**Reading passage**
David Laderman (2002: 23) suggests that the road movie needs to be understood in relation to classical film genres so that ‘The Western, for example, is a classical genre of substantial formative significance for the road movie…both genres explore wandering and/or migration in narrative and aesthetic terms’. In Detour this wandering is a form of nihilistic horror from which Al Roberts cannot escape. Rather than the road and the trip west offering a means of salvation and redemption as in some Westerns, Roberts is stuck on the road and unable to get off it. The driver, Charles Haskill Jr, who offers him a lift and who subsequently falls from the car and dies by hitting his head on a rock, leads Roberts into a descending spiral from which he has no way out. (Similarly, the Western may have, initially, offered hope for the new settlers, but their near extermination of the indigenous population meant that the seeds of destruction were already sown. As such, the new Eden was already contaminated, so that when we change from the horse to the car, even that utopia was damaged and any journey was likely to lead into danger.) This is followed by his offer of a lift to Vera, who realizes that Roberts has taken over Haskell’s identity, because she was the one who fought off Haskell’s rape attempt on her when she took a lift from him earlier on, which provides a form of repetition compulsion that the spectator must know can only end in tragedy, with Robert’s failure to metaphorically get off the road. Vera has got ahead of Al, due to the time he spent disposing of the body of Haskell, and she repeats the journey she had with the first ‘Haskell’, only this time, the shrill, monstrously depicted femme fatale is, metaphorically, in the driving seat all the time.

**Set tasks**
• a. In the passage about Detour, how does the driver who gives Al Roberts a lift die?
• b. Carry on the passage about Detour and the road movie, picking up after its last sentence.

[Raw records]
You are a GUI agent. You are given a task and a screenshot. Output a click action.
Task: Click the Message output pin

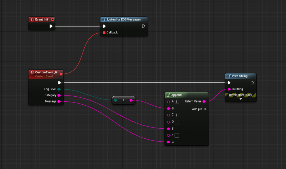click(x=59, y=101)
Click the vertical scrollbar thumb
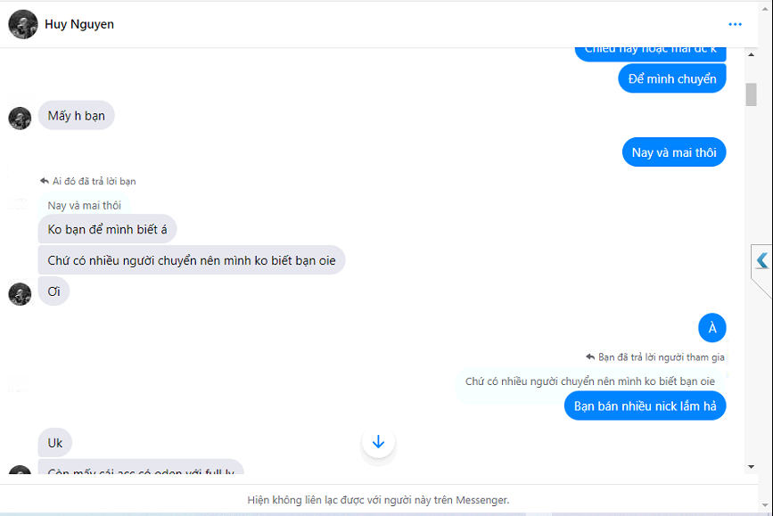The image size is (773, 516). [x=751, y=94]
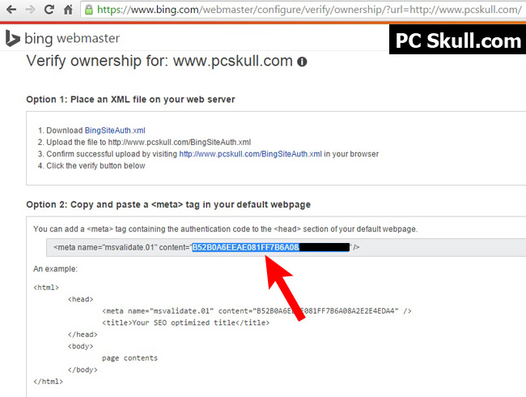Click the browser forward arrow
This screenshot has height=397, width=526.
(x=29, y=11)
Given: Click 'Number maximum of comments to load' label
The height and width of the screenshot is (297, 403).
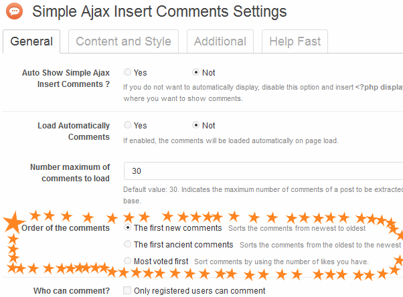Looking at the screenshot, I should 70,173.
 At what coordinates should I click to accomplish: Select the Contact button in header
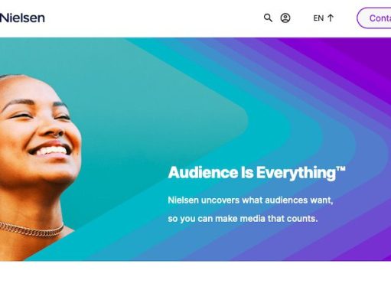(374, 18)
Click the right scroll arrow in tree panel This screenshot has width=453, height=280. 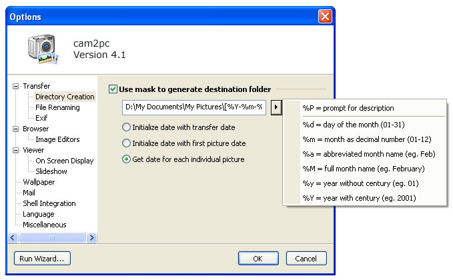(x=91, y=237)
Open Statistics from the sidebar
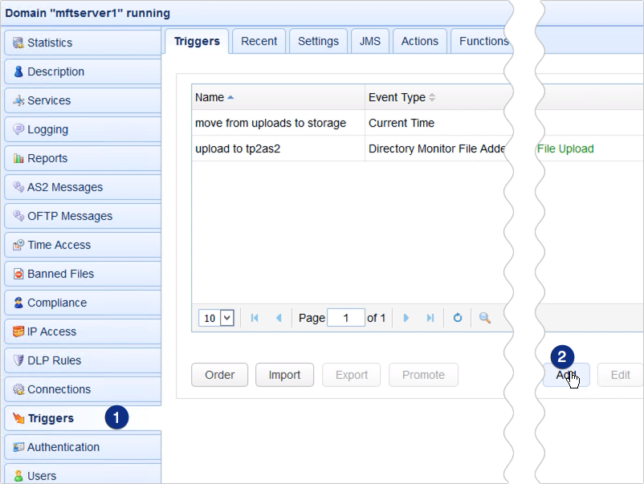 point(82,43)
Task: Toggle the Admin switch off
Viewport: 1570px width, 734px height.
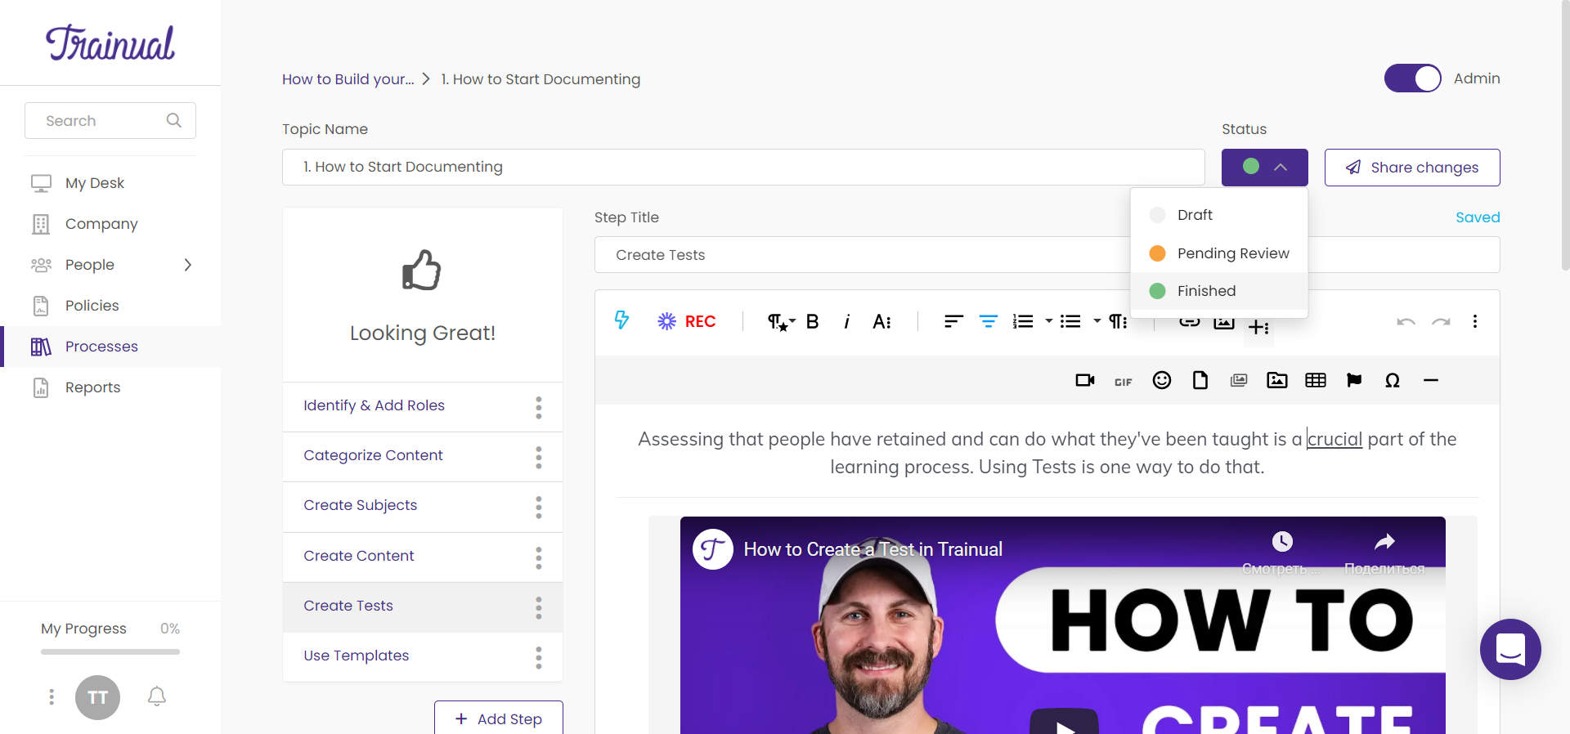Action: pyautogui.click(x=1412, y=78)
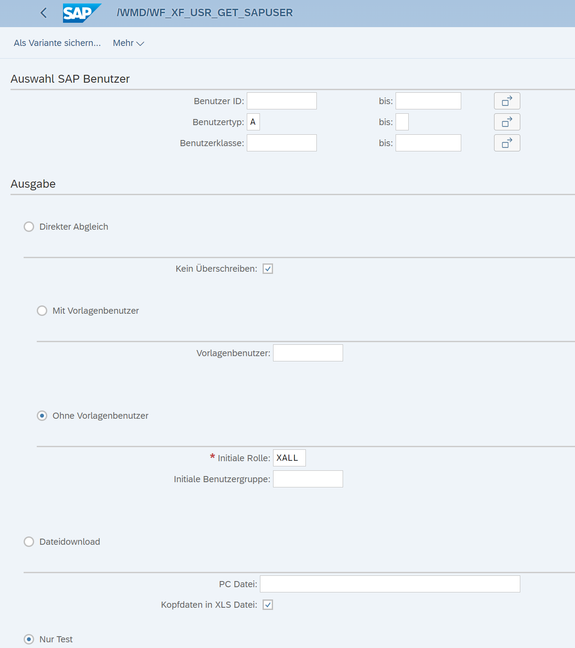Image resolution: width=575 pixels, height=648 pixels.
Task: Select Mit Vorlagenbenutzer
Action: click(x=42, y=311)
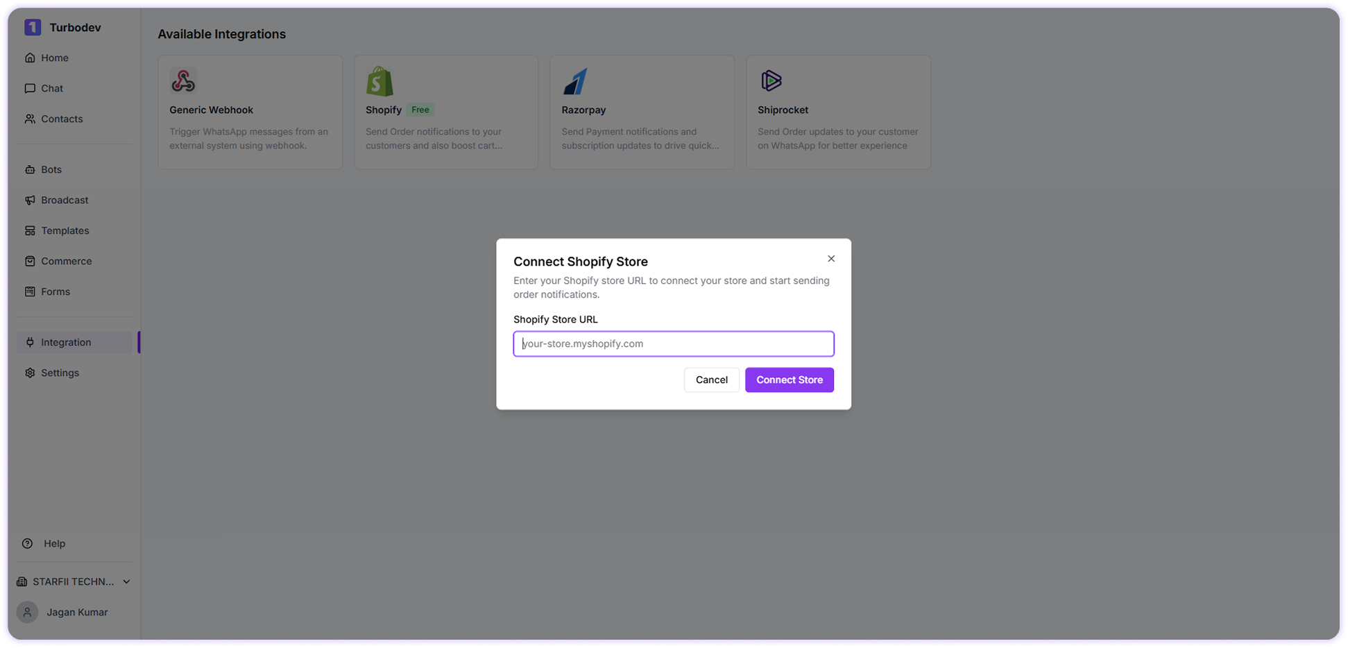Open the Commerce icon in sidebar

[x=29, y=261]
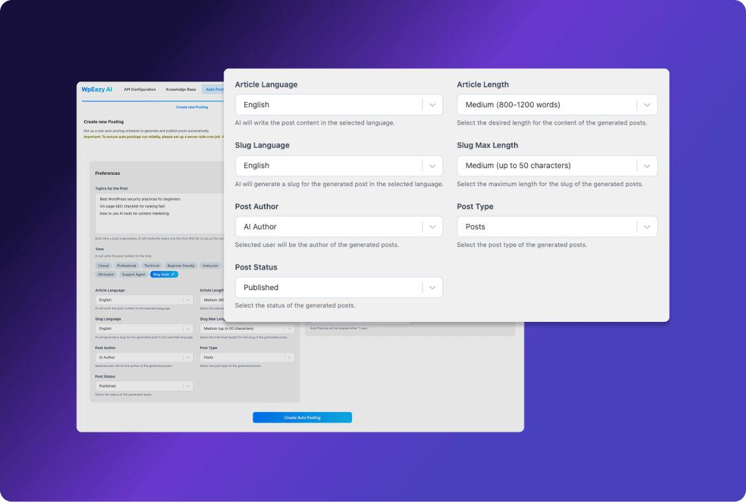Choose the Professional tone chip
The width and height of the screenshot is (746, 502).
[126, 266]
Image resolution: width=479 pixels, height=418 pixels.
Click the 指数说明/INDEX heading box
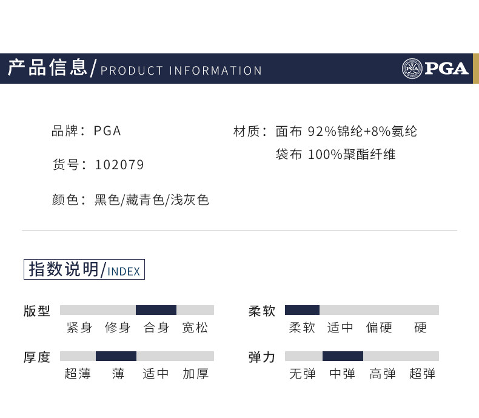(x=84, y=269)
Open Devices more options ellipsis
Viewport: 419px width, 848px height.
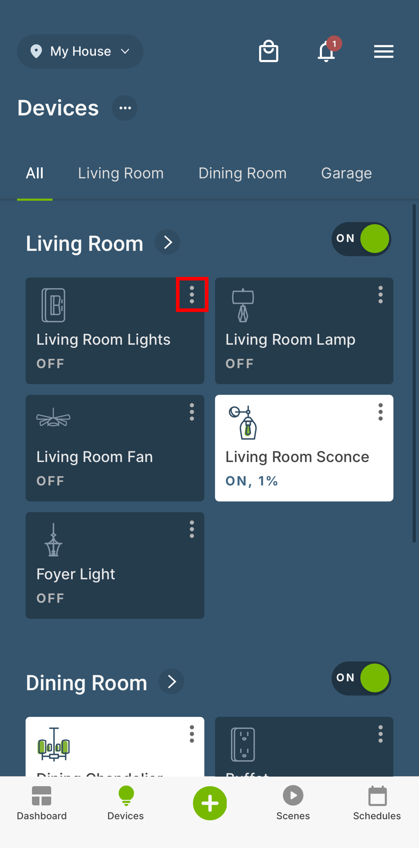tap(125, 108)
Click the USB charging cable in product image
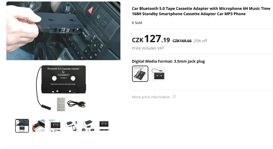Screen dimensions: 273x149 pos(77,104)
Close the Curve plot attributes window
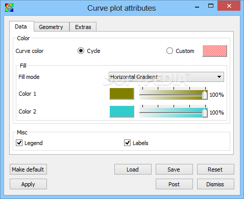Image resolution: width=244 pixels, height=199 pixels. click(229, 6)
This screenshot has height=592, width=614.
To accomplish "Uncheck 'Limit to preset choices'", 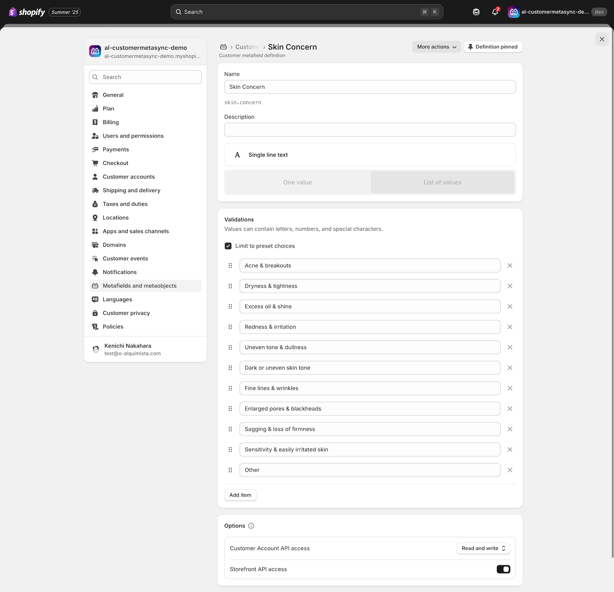I will [228, 246].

**Answers provided**
• a. He falls from the car and dies by hitting his head on a rock.

• b.
At the end of the film, which takes us back to its starting point, when Roberts leaves the diner and walks dejectedly up the road, he knows that he cannot escape his fate, that the road has closed in on him and so he wearily accepts his lot and climbs into the police car. The narrative framework of the film is set out in a cyclical structure which emphasizes the relationship and links between earlier road noirs and their contemporary counterparts. Geraint Bryan (1999: 49, emphasis in the original) argues that ‘Detour is the ultimate road noir, with the kind of fatalistic belief in destiny usually encountered in Greek Tragedy’. Lynch’s films continue to develop, in other ways, the psychical and geographical complexities implicit in the original noir cycle where the car and the road are really lures and traps and not symbols of freedom.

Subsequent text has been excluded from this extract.